There is another ballad also simply called. "The Ballad of Kevin Barry" and this street ballad also has an unknown author. It was heard on the streets of Dublin in the 1920s but did not gain the same fame as the other ballad about the 'lad of 18 summers!'
Here is the first verse of that street ballad:
"I've a sad but true story to relate,
Of a brave young Irishman's cruel fate,
It is written down in the roll of fame,
And Kevin Barry is the brave lads name."
'The Prison Grave of Kevin Barry' was a ballad written and composed by Richard Clarke and Joseph Stanley. Clarke was a Gaelic League activist and Stanley served as Padraig Pearse's press officer during the Easter Rising. Its rousing chorus went:
"Oh dear Kevin Barry! May your spirit guide us through,
the path you tread of the martyred dead,
that we shall follow too."
Padraig Widger wrote the poem "The Gallows Grim". This is the first verse of four:
"The gallows grim,
a group of people kneeling,
the prison grey against the sullen sky,
To our lady of sorrows, they are pleading,
as a youth of tender years walks out to die."
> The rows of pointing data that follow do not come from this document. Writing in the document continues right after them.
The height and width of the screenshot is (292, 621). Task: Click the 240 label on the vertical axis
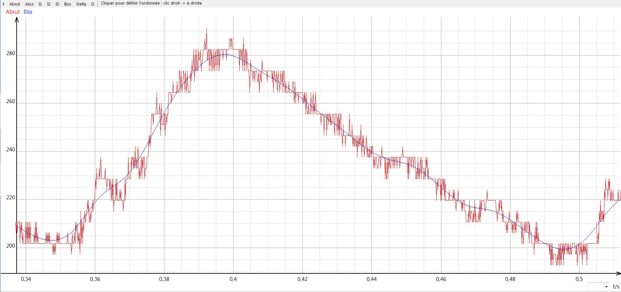pos(11,150)
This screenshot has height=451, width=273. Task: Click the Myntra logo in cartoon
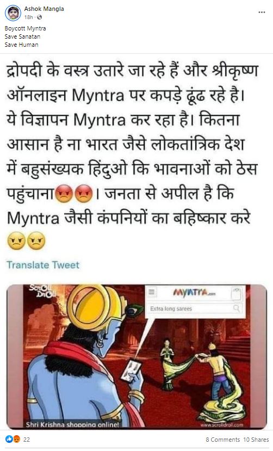[194, 293]
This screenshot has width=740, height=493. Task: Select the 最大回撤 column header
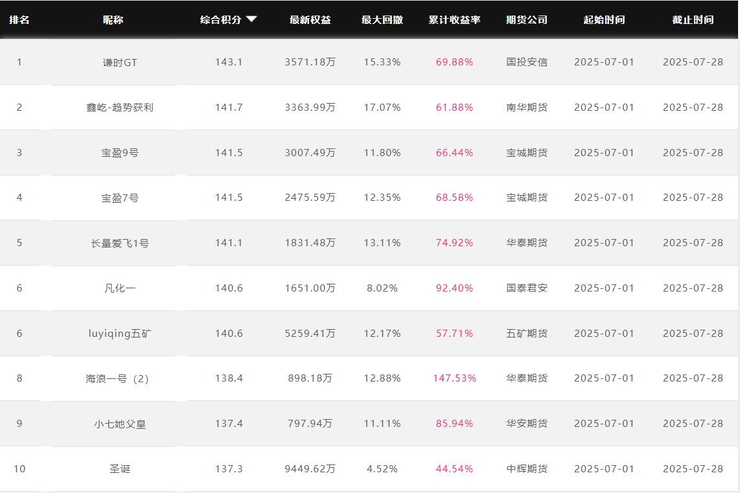(382, 20)
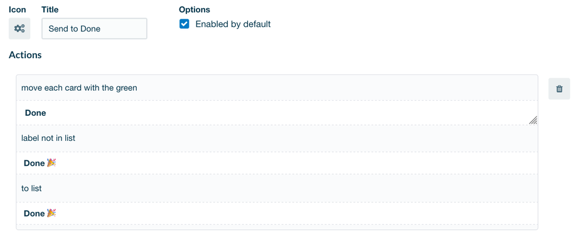583x241 pixels.
Task: Click the Actions section heading
Action: [25, 55]
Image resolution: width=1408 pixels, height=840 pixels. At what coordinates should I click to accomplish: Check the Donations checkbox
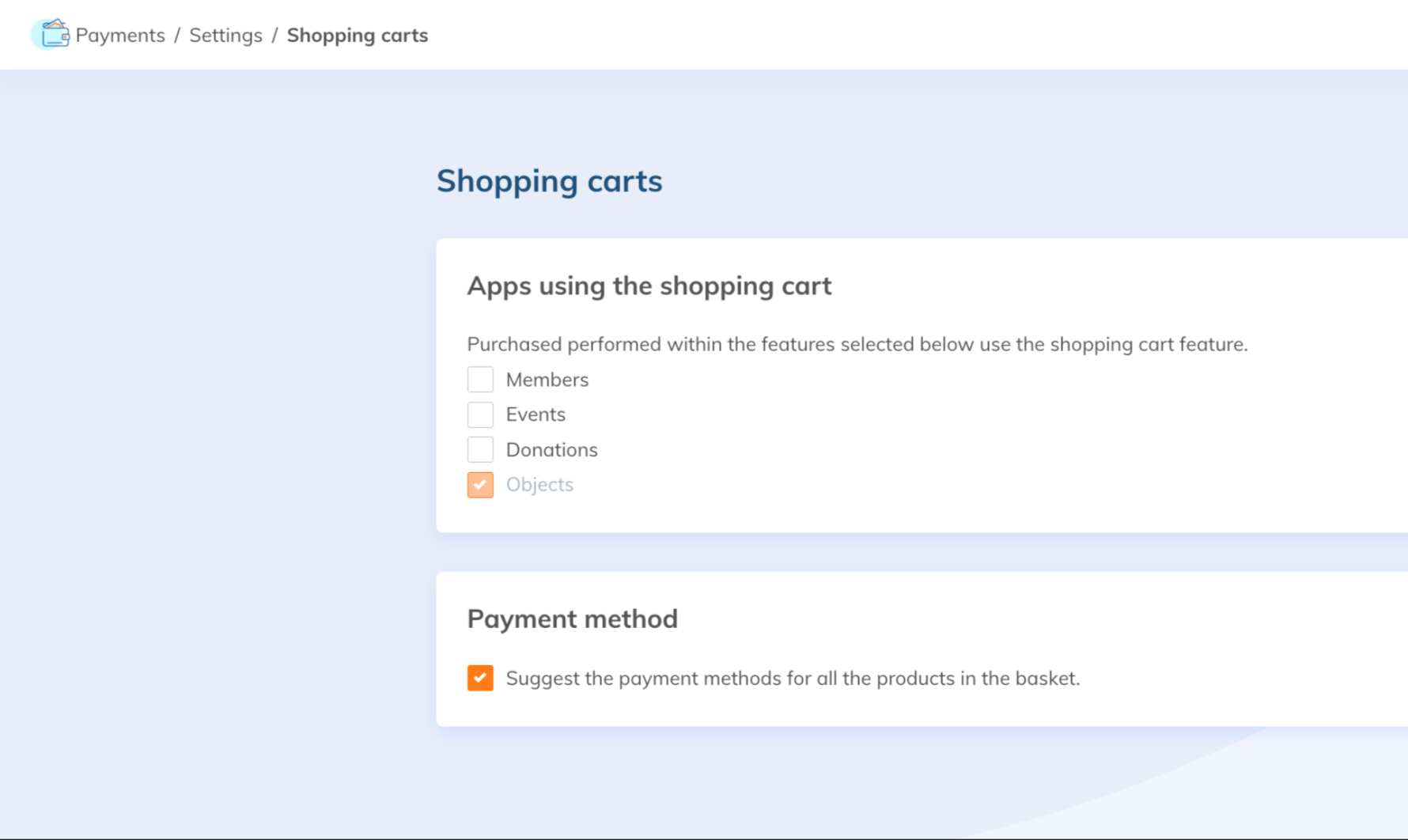pyautogui.click(x=480, y=449)
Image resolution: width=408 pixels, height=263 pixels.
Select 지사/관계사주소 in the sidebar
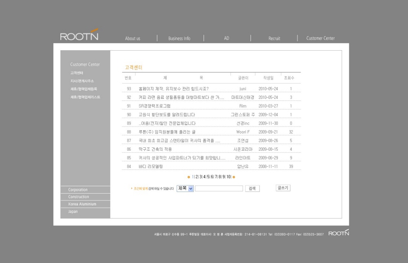click(82, 81)
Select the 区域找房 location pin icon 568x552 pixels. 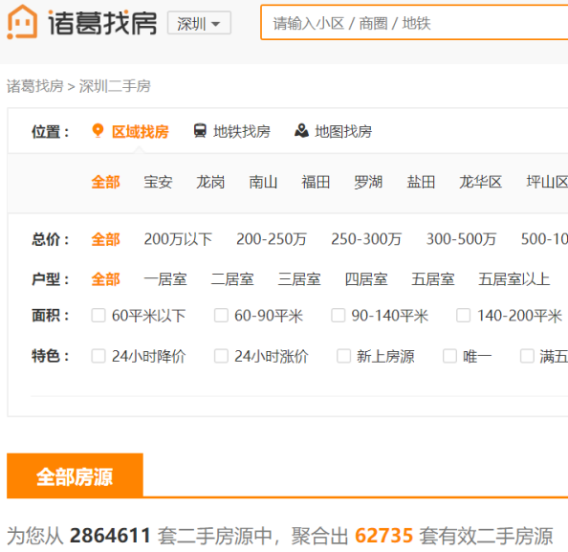point(98,131)
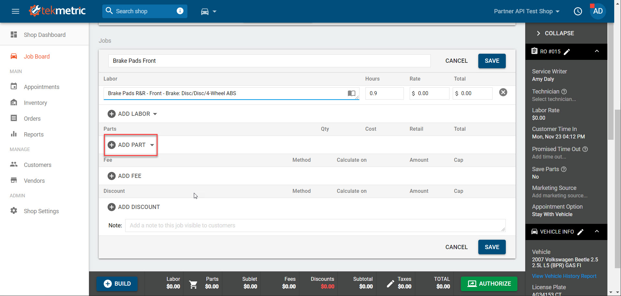Viewport: 621px width, 296px height.
Task: Click the green Authorize button
Action: coord(489,284)
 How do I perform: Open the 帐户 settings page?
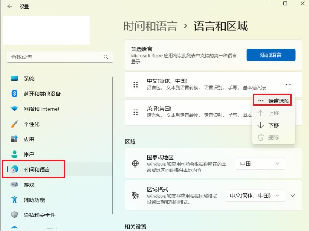click(x=29, y=155)
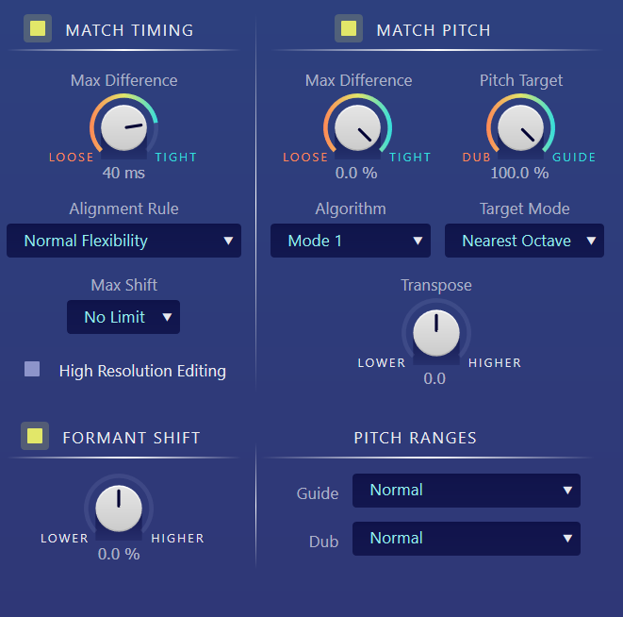Click the 100.0 % Pitch Target value

click(519, 173)
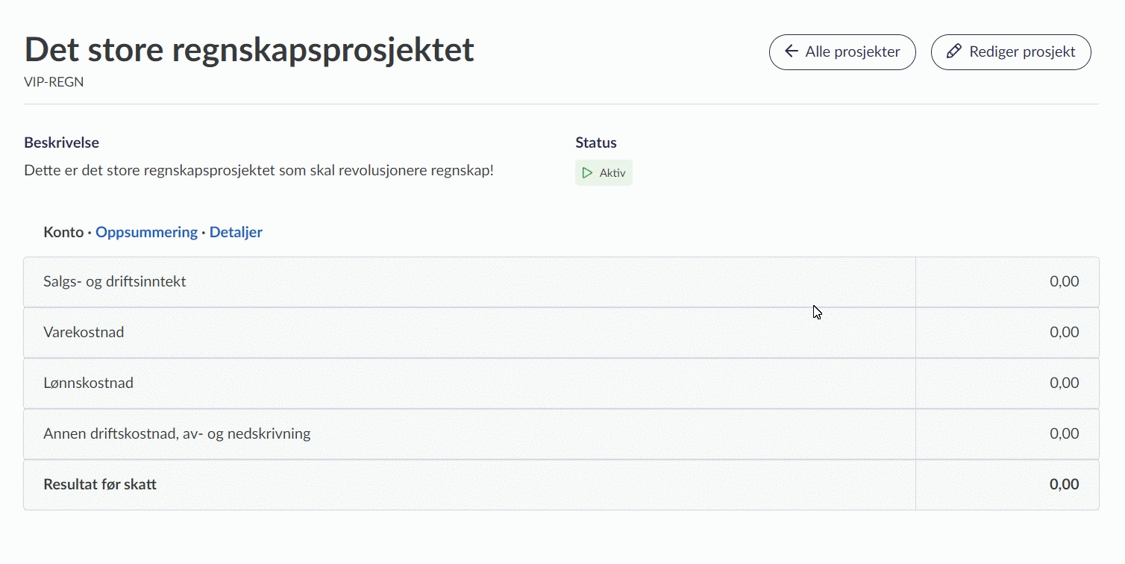
Task: Click the bold Resultat før skatt total
Action: (x=1064, y=484)

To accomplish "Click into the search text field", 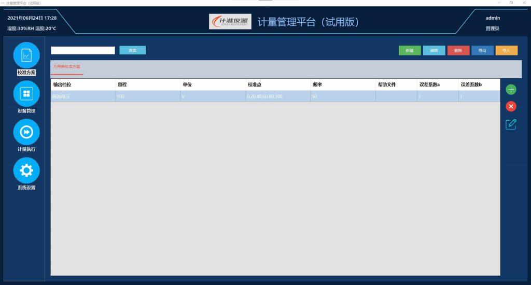I will [82, 50].
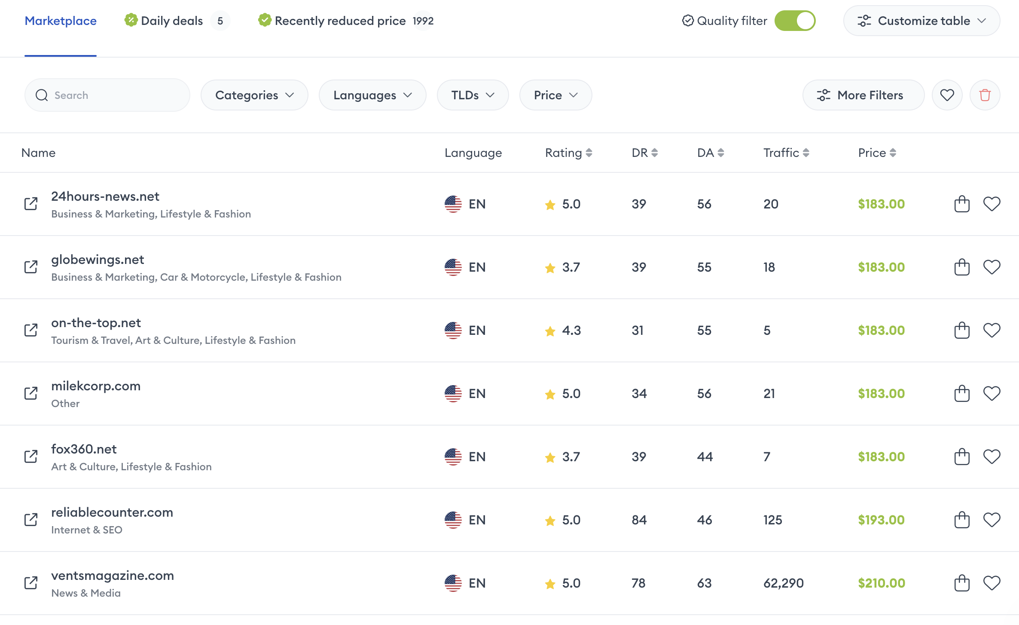Open the Customize table menu

tap(921, 20)
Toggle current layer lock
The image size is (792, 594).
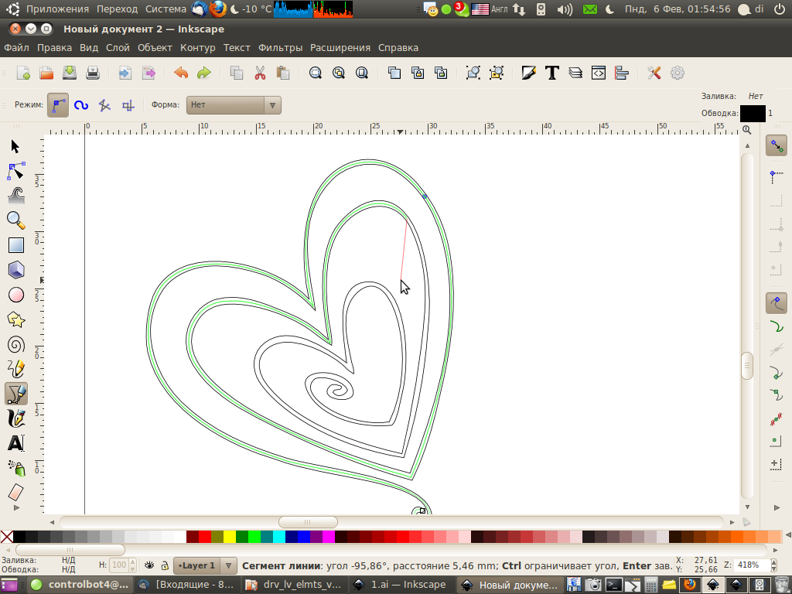[164, 565]
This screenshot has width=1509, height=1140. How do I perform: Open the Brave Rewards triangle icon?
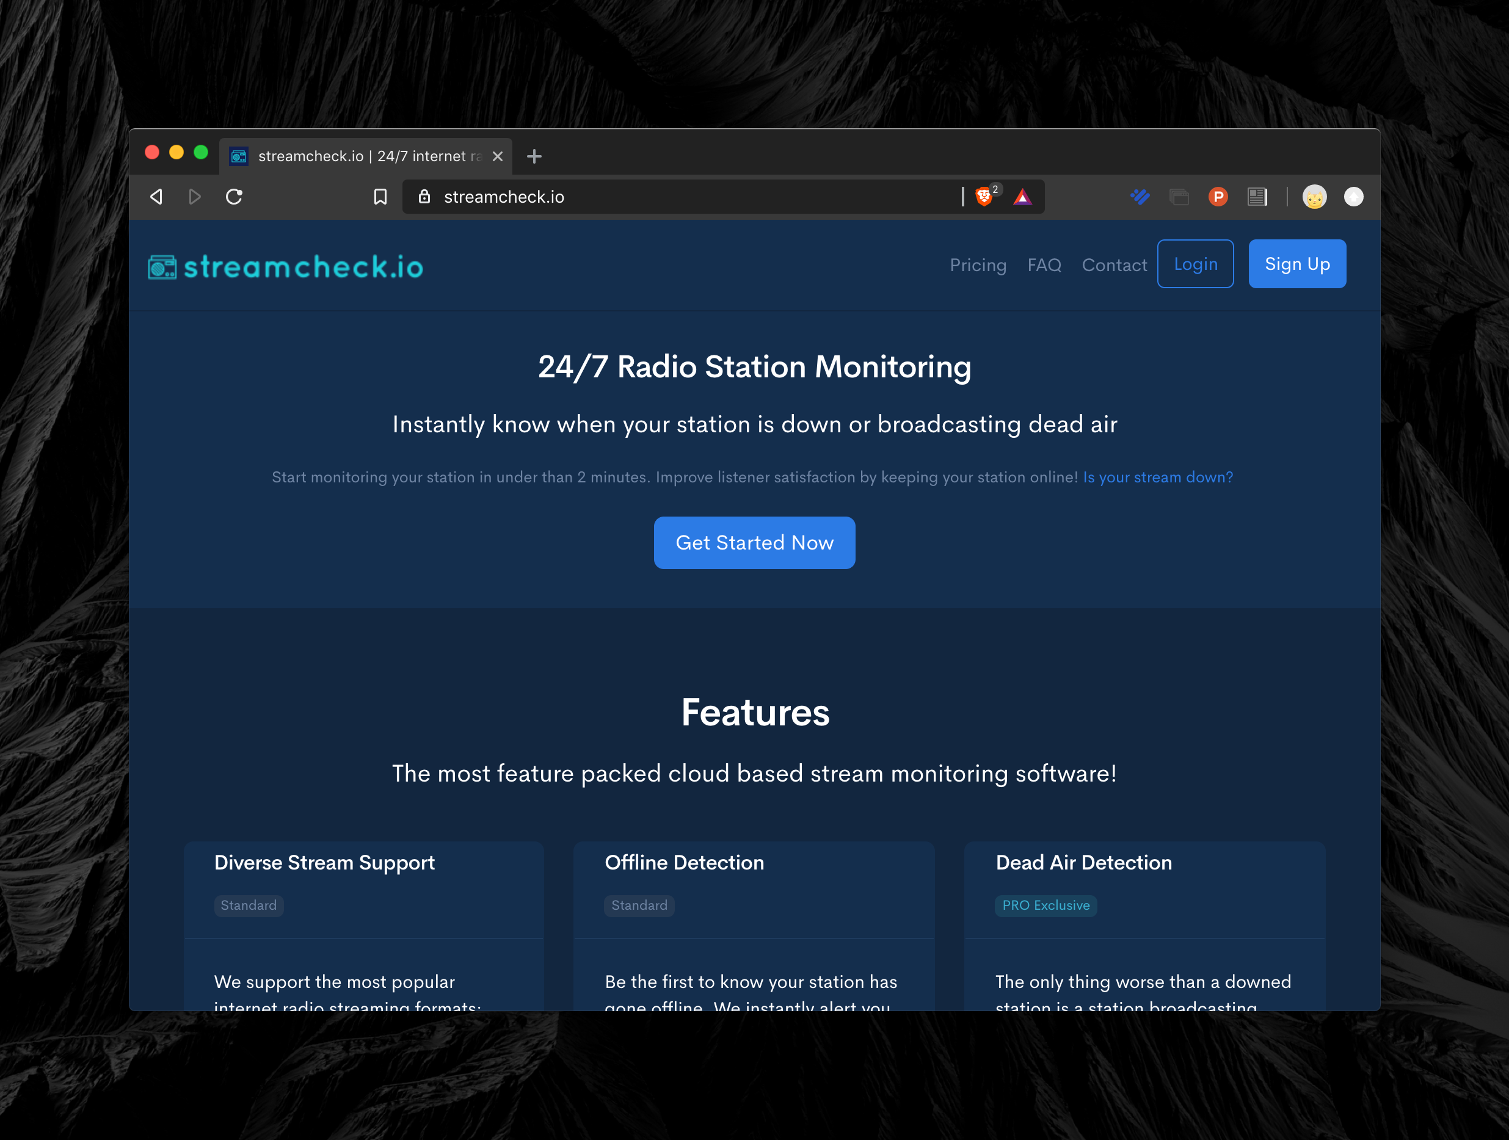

Countess Markievicz also wrote a poem - simply called "Kevin Barry". Here is a sample verse:
"The cruel English tortured him,
He never shrank or cried,
Sublime his faith, the gallows tree,
He faced that day with pride."
Derry journalist, Terry Ward wrote about the execution of Kevin Barry in his poem "I Cannot Forget." Here is the first verse of Wards poem:
"I cannot forget,
The sight of that straight young neck,
In the clasp of the hempen rope,
That day in November."
And here is the last verse:
"Have you sworn deeply,
That the day of reckoning is near,
For the evil crew who murdered Kevin Barry,
That day in November."
Reverend D.A Casey wrote the ballad "Bitter Death" set to the air of "Emers Farewell". Like some of the other poems and ballads, this one is full of religious imagery. Here are the first few lines:
" Bitter the death they gave you solider lad,
You of the boyish heart and fair blue eyes,
Hanged like a dog! His mercy it would be sad...."
Following his execution, Kevin Barry was buried in the prison grounds of Mountjoy. He , along with other IRA prisoners executed in Mountjoy, was reinterred in Glasnevin Cemetery in 2001. The act of burying Barry in the grounds of the prison by the British authorities in 1920 denied his family, comrades, and the public a funeral but, it did not deter the ballads and poems which continue to be sung and recited a century later!